La Iglesia latinoamericana puso a prueba la manera histórica de autocomprenderse “en” el mundo en Medellín (1968). En esta conferencia episcopal, la Iglesia latinoamericana, más que aplicar el concilio, lo continuó. ¿Qué resultó? Una apertura a lo que estaba ocurriendo en el continente, cuyo resultado fue encontrar que en “sus” países la injusticia social constituía una “violencia institucionalizada”. La Iglesia entró en los conflictos de la época y, en vista a su resolución, tomó partido por los pobres. Si hubiera que poner un nombre a la recepción del concilio hecha por la Iglesia en América Latina éste sería sin lugar a dudas: opción de Dios por los pobres. Pues bien, esta convicción teológica ha pasado a configurar la identidad de una Iglesia que se atrevió a amar al mundo como una dimensión de sí misma.
La Iglesia latinoamericana se identificó con los pobres y tal vez llegue a ser un día “la Iglesia de los pobres” (como quiso Juan XXIII, Manuel Larraín y, aún antes, Alberto Hurtado). Tal vez, digo, porque las resistencias internas y externas han sido muy fuertes. Lo que ha estado en juego desde entonces, es que si esta Iglesia opta por los pobres, los pobres han de ser en ella protagonistas y no personajes secundarios; han de pesar, en consecuencia, en el modo de sentir, pensar y decidir en las cuestiones eclesiales. Esta “Iglesia de los pobres”, en estos 50 años, ha sido a veces una realidad y en algunos lugares de América Latina lo sigue siendo. En las comunidades cristianas populares se ha dado un fenómeno rara vez visto en la historia eclesial: personas que, sabiendo apenas leer y escribir, con la Biblia en la mano, han comprendido su existencia personal, social y política. Entre ellos se ha dado una fervorosa conciencia de parecerse a los primeros cristianos que se reunían en casas, y no en grandes templos, para celebrar la eucaristía. Entre estas personas, en países centroamericanos, ha habido mártires como los hubo en los primeros tiempos del cristianismo.
¿Una Iglesia “desde abajo”, una ilusión…? Esto es lo que ha despuntado en la América Latina post-conciliar como lo más novedoso. Se ha asomado un Iglesia inspirada en aquellas palabras revolucionarias de Jesús: “los últimos serán los primeros y los primeros serán los últimos” (cf. Mt 20, 1-16). ¿No podría haber una liturgia, una enseñanza moral y un derecho canónico que extraigan su vitalidad de la experiencia de mundo de los postergados, los abandonados, los desamparados, los fracasados y, para colmo, frecuentemente tenidos por culpables siendo inocentes? Lo que la Iglesia no ha podido ser en los hechos, sí lo debe ser por vocación.

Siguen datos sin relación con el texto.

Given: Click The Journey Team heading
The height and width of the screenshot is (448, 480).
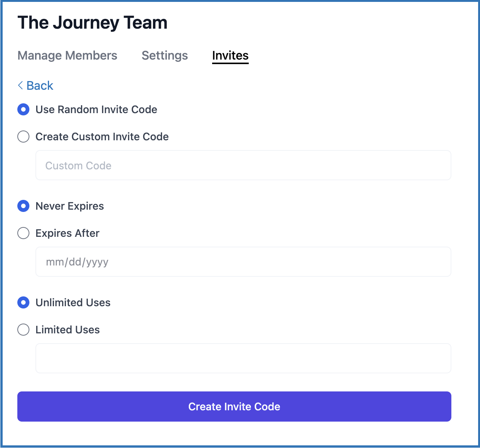Looking at the screenshot, I should coord(92,23).
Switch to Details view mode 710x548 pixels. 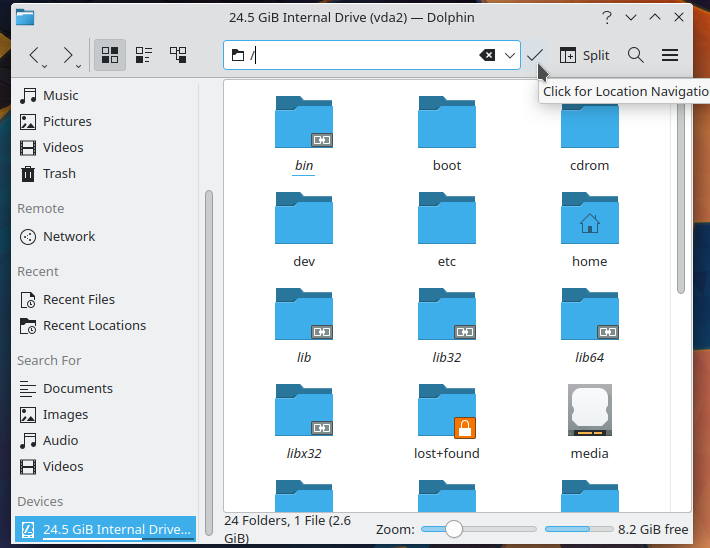pos(178,56)
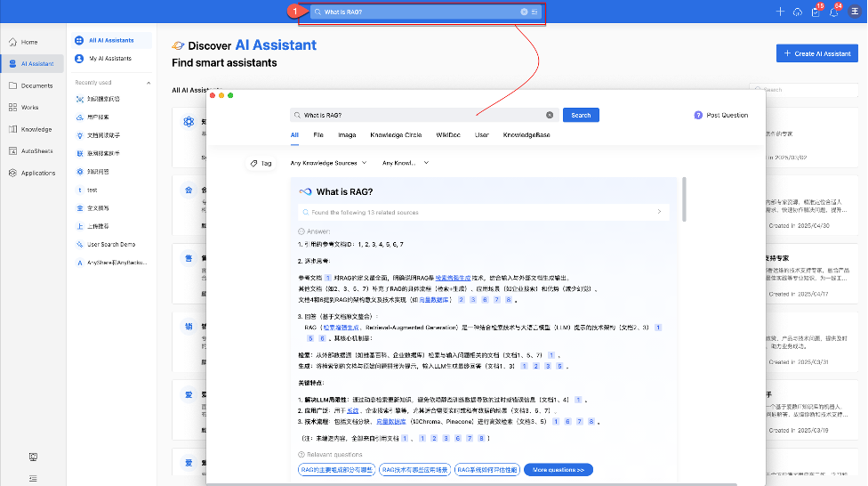868x486 pixels.
Task: Click the Create AI Assistant button
Action: point(817,53)
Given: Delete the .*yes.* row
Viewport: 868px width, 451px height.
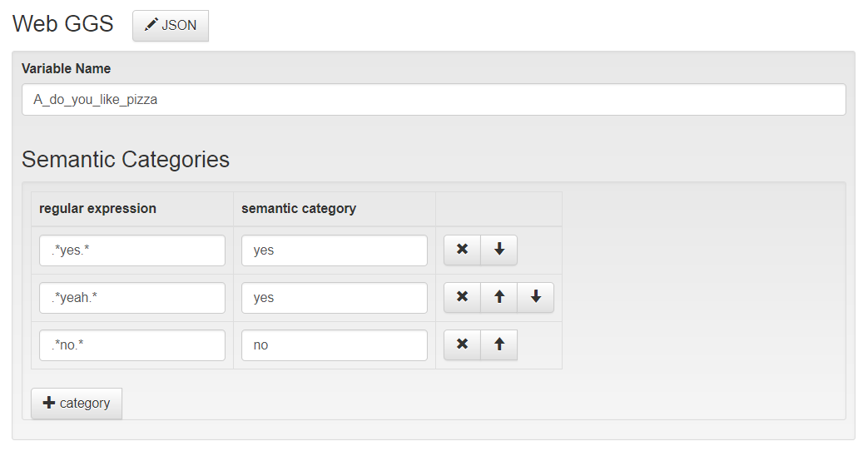Looking at the screenshot, I should [x=462, y=250].

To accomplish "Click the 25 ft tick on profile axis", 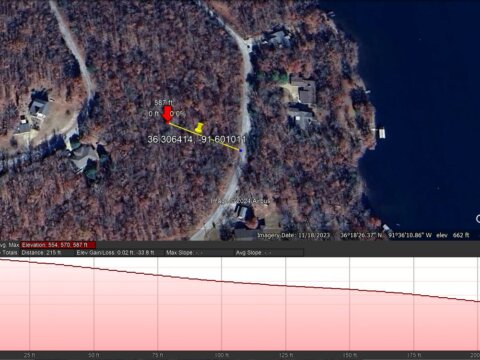I will [29, 355].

La Iglesia latinoamericana, en la medida que ha configurado su identidad original optando por los pobres, no sólo asoma como adulta, sino que indica a las otras iglesias qué sentido tiene el cristianismo.
Esta Iglesia ha empezado a ser adulta por esta experiencia mística colectiva y única en la historia de haber descubierto que “Dios opta por los pobres” y, sobre todo, porque ha comenzado a pensar por sí misma. El Concilio, que animó a la Iglesia a comprometerse con las luchas históricas de sus contemporáneos, estimuló también el surgimiento de una teología propia. En 500 años de existencia prácticamente no había habido teología en América Latina. Desde Medellín hasta ahora, la producción teológica latinoamericana ha sido impresionante, y no cesa. La teología latinoamericana, y la Teología de la liberación en particular, ha favorecido en este sentido, el nacimiento de una Iglesia que, sin dejar de ser la que siempre ha sido, puede elevar a conciencia y a concepto una experiencia original de Dios.
La Iglesia necesita cambios. El Cardenal Martini, al momento de su muerte, ha señalado que la Iglesia está atrasada 200 años. ¿No sería la crisis actual la ocasión para que la Iglesia Latinoamericana pida que los cambios se hagan “desde los últimos”?